[WHAT THIS TASK INVOLVES] List every line in the records below that contains the word "sidebar", copying each of those lines whole.
━━━
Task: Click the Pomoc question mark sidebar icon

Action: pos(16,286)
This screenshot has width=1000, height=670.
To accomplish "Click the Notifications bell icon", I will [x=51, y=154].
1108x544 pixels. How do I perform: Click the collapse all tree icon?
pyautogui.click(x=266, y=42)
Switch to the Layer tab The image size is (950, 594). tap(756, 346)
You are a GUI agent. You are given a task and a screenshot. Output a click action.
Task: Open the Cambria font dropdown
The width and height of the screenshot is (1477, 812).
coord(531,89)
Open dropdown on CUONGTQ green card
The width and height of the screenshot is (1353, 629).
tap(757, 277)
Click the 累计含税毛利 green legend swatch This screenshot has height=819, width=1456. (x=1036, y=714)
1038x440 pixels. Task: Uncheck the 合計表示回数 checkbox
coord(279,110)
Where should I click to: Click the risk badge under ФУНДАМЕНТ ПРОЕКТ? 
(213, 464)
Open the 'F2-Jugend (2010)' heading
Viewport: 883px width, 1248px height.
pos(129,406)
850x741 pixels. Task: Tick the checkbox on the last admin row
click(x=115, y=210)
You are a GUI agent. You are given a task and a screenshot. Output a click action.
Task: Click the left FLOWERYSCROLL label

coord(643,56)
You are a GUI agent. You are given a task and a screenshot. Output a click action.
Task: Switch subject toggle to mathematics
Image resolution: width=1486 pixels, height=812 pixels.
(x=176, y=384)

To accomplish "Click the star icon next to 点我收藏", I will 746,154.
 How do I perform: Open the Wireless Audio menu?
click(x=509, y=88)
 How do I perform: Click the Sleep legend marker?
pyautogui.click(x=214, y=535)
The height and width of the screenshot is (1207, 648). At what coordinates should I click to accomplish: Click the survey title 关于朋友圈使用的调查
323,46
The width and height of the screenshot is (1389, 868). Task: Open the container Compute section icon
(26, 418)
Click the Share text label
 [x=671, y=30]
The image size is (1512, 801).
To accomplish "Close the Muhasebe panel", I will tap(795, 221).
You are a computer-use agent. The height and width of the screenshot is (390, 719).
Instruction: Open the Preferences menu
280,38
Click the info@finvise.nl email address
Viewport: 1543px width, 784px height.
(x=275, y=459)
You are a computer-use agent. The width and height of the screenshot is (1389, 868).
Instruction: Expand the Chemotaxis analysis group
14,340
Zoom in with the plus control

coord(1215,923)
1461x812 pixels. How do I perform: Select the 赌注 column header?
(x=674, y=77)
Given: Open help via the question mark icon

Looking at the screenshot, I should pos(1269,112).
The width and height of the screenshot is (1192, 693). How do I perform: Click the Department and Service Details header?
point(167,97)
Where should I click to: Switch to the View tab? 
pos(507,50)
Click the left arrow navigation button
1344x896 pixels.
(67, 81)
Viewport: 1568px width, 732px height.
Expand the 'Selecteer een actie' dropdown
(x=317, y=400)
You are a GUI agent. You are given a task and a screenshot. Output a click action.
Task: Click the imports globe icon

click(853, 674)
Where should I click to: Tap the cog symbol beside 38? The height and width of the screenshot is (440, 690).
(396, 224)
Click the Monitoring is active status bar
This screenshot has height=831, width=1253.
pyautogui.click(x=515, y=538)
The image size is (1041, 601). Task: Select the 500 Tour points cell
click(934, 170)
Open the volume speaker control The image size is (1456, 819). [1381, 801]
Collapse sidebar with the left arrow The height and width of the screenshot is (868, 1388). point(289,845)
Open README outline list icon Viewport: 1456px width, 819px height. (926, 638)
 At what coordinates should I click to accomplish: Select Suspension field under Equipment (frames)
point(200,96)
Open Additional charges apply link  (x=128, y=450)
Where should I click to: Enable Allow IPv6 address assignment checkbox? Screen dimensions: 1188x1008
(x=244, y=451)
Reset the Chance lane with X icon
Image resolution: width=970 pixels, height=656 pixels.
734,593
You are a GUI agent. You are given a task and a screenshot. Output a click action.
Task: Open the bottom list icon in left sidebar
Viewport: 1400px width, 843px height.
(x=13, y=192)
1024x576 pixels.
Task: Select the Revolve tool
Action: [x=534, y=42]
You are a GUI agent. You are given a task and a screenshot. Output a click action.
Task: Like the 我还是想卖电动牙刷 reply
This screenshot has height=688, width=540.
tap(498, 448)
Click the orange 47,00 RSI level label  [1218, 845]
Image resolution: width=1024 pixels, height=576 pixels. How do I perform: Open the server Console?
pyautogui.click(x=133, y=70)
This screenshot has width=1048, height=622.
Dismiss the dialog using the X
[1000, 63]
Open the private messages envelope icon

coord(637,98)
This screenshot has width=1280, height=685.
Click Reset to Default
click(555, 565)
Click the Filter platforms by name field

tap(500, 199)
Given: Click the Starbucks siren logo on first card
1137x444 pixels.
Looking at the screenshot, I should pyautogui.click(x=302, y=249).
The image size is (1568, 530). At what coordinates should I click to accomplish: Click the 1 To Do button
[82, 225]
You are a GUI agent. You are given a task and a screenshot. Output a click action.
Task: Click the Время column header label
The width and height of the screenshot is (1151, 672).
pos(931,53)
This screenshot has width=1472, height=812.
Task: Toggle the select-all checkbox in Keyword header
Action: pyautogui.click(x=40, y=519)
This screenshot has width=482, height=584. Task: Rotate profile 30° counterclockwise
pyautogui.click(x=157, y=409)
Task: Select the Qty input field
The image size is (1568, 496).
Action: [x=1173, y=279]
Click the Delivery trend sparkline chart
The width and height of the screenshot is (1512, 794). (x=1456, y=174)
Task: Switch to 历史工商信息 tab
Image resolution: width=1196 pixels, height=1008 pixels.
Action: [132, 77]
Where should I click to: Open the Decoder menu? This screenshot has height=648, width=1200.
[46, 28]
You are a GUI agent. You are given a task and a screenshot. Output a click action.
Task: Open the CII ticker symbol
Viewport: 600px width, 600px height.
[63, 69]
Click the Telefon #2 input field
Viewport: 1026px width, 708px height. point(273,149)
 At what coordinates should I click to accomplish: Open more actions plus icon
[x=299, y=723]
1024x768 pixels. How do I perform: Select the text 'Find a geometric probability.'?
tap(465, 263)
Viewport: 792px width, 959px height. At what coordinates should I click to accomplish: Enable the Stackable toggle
━━━
[SOLUTION BELOW]
Task: Click the Pomoc question mark sidebar icon
Collapse sidebar with the left arrow The height and width of the screenshot is (868, 1388). point(289,845)
Task: Open the bottom list icon in left sidebar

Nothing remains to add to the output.